§ **Compito**
Elenca tutti i nomi propri di persona, di luogo e di malattia presenti nell'estratto sul ballo liscio e il Covid19.

§ **Estratto**
════════════════════

Ballo liscio e Covid19, Titti Bianchi: "Orchestre, una schiera di disoccupati"
Le serate in piazza erano per i nostri musicisti una fonte di reddito importante per mantenere loro e le loro famiglie dopo aver sbarcato il lunario nei mesi invernali. Adesso non c’è più niente per nessuno, è proprio un lavoro in ginocchio

CASALMAGGIORE – La danza è l’arte di muovere i passi conformando l’atteggiamento delle membra secondo determinate regole seguendo il più fedelmente possibile un ritmo musicale. Oltre a questo vi è anche un’altra definizione forse più prosaica ma altrettanto evidente che è quella che vede il ballo quale mezzo immediato per fare conoscenza e amicizia.

════════════════════

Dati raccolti
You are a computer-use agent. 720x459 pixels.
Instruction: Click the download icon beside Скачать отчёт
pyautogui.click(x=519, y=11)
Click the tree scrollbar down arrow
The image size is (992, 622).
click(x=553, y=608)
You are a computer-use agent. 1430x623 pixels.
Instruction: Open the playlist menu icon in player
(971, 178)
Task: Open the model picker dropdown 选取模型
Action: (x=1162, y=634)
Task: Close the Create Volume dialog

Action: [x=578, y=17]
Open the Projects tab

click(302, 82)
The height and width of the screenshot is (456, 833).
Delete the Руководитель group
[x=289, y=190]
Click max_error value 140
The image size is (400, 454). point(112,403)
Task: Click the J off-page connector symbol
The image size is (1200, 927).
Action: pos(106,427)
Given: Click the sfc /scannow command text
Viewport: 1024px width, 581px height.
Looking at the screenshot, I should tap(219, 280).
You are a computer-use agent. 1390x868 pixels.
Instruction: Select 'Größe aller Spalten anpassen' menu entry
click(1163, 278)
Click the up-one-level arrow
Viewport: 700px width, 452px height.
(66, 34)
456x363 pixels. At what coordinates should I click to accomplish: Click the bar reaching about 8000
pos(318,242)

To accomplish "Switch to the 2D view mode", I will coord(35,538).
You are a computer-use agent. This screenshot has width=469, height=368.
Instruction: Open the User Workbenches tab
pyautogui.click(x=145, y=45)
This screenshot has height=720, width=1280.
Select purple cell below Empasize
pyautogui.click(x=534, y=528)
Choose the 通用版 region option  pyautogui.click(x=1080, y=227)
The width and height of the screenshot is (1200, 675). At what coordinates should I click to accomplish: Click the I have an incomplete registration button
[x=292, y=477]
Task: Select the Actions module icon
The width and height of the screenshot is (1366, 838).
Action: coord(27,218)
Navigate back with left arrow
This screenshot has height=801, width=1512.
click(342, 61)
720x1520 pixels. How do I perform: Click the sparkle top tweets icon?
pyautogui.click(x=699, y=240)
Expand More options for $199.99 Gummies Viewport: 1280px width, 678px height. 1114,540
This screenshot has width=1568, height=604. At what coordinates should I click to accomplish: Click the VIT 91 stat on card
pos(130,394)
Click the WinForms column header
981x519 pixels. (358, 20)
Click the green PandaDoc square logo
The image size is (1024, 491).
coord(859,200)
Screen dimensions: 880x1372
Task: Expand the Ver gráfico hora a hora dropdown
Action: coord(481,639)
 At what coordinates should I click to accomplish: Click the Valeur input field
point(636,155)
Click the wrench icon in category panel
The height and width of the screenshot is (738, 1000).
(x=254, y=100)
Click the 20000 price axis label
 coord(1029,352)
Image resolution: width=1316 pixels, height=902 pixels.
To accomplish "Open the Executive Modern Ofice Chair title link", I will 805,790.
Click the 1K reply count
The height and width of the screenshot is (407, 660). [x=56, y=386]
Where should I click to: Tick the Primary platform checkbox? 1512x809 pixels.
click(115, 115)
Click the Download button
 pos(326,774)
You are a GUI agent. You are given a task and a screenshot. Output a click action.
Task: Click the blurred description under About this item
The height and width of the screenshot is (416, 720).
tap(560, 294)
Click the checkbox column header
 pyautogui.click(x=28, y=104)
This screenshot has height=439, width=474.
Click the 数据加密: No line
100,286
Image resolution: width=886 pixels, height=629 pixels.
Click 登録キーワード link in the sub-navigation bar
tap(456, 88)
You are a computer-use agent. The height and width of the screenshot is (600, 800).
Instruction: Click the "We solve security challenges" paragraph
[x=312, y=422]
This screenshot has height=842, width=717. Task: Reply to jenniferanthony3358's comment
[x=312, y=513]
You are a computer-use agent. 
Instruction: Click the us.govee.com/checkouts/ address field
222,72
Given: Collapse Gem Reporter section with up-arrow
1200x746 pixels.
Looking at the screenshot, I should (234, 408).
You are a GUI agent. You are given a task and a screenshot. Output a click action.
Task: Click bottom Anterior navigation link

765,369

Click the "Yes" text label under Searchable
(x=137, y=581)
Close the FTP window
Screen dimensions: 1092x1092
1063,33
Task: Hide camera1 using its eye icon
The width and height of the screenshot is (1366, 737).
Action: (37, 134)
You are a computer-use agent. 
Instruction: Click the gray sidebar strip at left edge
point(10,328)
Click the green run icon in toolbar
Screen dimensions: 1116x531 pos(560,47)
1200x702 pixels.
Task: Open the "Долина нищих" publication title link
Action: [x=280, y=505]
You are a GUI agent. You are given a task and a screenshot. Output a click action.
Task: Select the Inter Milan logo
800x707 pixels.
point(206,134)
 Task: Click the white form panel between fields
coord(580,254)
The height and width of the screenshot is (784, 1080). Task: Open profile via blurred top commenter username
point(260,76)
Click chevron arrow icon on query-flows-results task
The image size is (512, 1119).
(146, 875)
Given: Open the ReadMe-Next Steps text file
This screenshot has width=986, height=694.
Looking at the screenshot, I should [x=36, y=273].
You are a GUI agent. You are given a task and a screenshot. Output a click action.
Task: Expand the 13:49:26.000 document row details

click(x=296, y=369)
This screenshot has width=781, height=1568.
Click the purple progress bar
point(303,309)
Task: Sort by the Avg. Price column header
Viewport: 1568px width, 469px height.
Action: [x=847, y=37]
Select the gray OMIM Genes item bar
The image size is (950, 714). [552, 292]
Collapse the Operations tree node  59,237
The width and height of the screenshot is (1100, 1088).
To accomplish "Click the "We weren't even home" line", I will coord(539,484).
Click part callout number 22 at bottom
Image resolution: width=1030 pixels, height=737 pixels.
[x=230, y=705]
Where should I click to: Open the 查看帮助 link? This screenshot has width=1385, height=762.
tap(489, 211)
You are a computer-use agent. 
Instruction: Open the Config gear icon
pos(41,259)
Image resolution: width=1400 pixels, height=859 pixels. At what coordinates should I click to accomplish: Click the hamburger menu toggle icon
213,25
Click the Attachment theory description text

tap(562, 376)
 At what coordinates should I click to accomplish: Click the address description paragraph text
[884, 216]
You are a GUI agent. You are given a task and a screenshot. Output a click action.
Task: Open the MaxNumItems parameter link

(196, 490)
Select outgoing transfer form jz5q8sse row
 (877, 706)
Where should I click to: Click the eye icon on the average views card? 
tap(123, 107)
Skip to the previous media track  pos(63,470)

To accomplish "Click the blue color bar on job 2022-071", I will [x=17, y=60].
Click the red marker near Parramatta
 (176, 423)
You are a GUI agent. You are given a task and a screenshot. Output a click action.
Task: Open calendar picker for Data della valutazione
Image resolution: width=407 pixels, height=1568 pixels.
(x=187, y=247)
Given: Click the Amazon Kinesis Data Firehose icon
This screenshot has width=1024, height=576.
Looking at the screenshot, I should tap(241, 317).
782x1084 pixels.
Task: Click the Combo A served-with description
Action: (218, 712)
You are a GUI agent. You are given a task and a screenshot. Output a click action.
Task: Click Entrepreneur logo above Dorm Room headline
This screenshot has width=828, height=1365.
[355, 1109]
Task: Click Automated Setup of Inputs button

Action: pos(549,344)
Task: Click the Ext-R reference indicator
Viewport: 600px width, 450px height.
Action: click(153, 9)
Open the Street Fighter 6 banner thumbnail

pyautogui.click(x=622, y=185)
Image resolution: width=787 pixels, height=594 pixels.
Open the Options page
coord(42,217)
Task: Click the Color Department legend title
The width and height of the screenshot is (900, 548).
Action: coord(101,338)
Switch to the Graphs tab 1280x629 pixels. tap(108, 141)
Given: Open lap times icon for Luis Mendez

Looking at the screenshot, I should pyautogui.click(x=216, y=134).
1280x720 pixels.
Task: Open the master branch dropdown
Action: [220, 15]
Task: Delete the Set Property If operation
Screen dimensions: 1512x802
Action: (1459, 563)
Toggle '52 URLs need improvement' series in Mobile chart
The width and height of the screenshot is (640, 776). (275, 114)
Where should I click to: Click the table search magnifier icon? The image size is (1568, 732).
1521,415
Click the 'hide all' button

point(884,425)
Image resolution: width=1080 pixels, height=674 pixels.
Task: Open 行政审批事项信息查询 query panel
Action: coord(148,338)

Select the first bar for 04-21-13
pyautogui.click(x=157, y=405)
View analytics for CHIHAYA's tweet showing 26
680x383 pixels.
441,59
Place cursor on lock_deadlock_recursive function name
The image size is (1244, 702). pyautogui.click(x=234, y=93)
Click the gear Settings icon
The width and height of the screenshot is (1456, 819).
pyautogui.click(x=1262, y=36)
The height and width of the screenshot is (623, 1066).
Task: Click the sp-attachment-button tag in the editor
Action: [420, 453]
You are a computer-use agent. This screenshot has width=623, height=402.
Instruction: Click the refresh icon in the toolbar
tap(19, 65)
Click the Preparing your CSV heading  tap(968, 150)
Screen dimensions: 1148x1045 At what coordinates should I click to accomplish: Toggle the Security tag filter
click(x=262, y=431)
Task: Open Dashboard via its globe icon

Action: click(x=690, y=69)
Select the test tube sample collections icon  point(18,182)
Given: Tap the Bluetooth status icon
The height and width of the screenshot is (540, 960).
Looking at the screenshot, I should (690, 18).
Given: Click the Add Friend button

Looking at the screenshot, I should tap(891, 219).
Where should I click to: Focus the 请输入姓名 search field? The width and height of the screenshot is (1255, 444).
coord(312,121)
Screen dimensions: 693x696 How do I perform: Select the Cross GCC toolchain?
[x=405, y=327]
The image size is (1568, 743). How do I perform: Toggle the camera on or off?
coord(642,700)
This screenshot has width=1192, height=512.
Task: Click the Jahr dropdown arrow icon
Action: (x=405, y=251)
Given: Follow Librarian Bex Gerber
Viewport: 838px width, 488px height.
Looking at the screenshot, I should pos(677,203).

════════════════════

§ **Risposta**
Titti Bianchi, Casalmaggiore, Covid19